- Google has delivered Google Chrome 104 to the stable channel for Windows, macOS, and Linux with significant security patches.
- 7 issues were classified as high severity and Google paid researchers who found them, approximately 43.000$ as bounty rewards.
- Google Chrome 104 is out. However, it might take some time to automatically update on different operating systems.
Google has announced the release of Google Chrome 104 to the stable channel for Windows, Mac, and Linux users. The release contains several fixes and improvements. The tech giant has also disclosed the related bounty rewards in its announcement.
Google paid thousand of USD for bounty rewards
Google highlights that these fixes are contributed by third parties. None of the security issues are known to be exploited in the wild, but that does not decrease their importance. It is still highly recommended to update Chrome immediately to protect the browser against attacks that target the vulnerabilities.
Google awarded the researchers who discovered 7 issues with high classification with the amount of a total of $43,000. The company also recognized 15 medium issues and awarded the researchers who found them with a total of $49,000 as bounty rewards. Below are the issues that are classified as high vulnerability;
- CVE-2022-2603: Use after free in Omnibox. Reported by Anonymous on 2022-05-16. A $15000 award has been issued as a bounty reward.

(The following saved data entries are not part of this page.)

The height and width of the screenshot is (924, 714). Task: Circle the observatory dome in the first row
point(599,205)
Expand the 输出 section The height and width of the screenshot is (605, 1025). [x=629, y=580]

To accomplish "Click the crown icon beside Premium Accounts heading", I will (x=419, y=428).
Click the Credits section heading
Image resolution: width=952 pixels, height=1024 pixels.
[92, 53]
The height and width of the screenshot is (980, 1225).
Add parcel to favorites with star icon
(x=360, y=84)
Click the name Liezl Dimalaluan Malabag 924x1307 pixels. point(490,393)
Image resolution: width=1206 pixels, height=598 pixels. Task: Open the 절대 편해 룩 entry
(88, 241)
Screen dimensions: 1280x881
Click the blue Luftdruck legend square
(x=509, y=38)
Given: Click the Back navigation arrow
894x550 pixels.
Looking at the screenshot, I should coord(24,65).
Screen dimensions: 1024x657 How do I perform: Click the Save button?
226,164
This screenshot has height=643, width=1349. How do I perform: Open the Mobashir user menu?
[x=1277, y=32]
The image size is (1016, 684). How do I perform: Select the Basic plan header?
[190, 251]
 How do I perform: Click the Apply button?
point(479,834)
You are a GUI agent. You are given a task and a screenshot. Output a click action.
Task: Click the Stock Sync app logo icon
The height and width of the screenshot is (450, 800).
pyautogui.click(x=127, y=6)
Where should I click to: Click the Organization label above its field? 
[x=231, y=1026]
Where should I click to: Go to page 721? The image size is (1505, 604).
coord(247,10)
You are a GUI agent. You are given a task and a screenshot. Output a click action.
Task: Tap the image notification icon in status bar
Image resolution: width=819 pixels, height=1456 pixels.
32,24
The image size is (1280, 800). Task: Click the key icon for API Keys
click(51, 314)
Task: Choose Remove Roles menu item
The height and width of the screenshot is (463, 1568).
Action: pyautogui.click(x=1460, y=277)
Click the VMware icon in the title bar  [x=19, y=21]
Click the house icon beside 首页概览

- CVE-2022-2604: Use after free in Safe Browsing. Reported by Nan Wang and Guang Gong of 360 Alpha Lab on 2022-06-10. A $10000 award has been issued as a bounty reward.
- CVE-2022-2605: Out of bounds read in Dawn. Reported by Looben Yang on 2022-06-22. A $7000 Award has been issued as a bounty reward.
- CVE-2022-2606: Use after free in Managed devices API. Reported by Nan Wang and Guang Gong of 360 Alpha Lab on 2022-05-31. A $5000 award has been issued as a bounty reward.
- CVE-2022-2607: Use after free in Tab Strip. Reported by ginggilBesel on 2022-01-11. A $3000 award has been issued as a bounty reward.
- CVE-2022-2608: Use after free in Overview Mode. Reported by Khalil Zhani on 2022-06-01. A $3000 award has been issued as a bounty reward.
- CVE-2022-2609: Use after free in Nearby Share. Reported by koocola and Guang Gong of 360 Vulnerability Research Institute on 2022-06-22. The bounty award is not known yet.
Chrome 104 delivers a few new features. Among them are specifying a crop area with region capture, easier media queries with level 4 syntax and evaluation, and shared element transitions starting a new origin trial. A list of changes is available in the changelog. Google has added that this rollout could take days or weeks before everyone sees their browser automatically updated.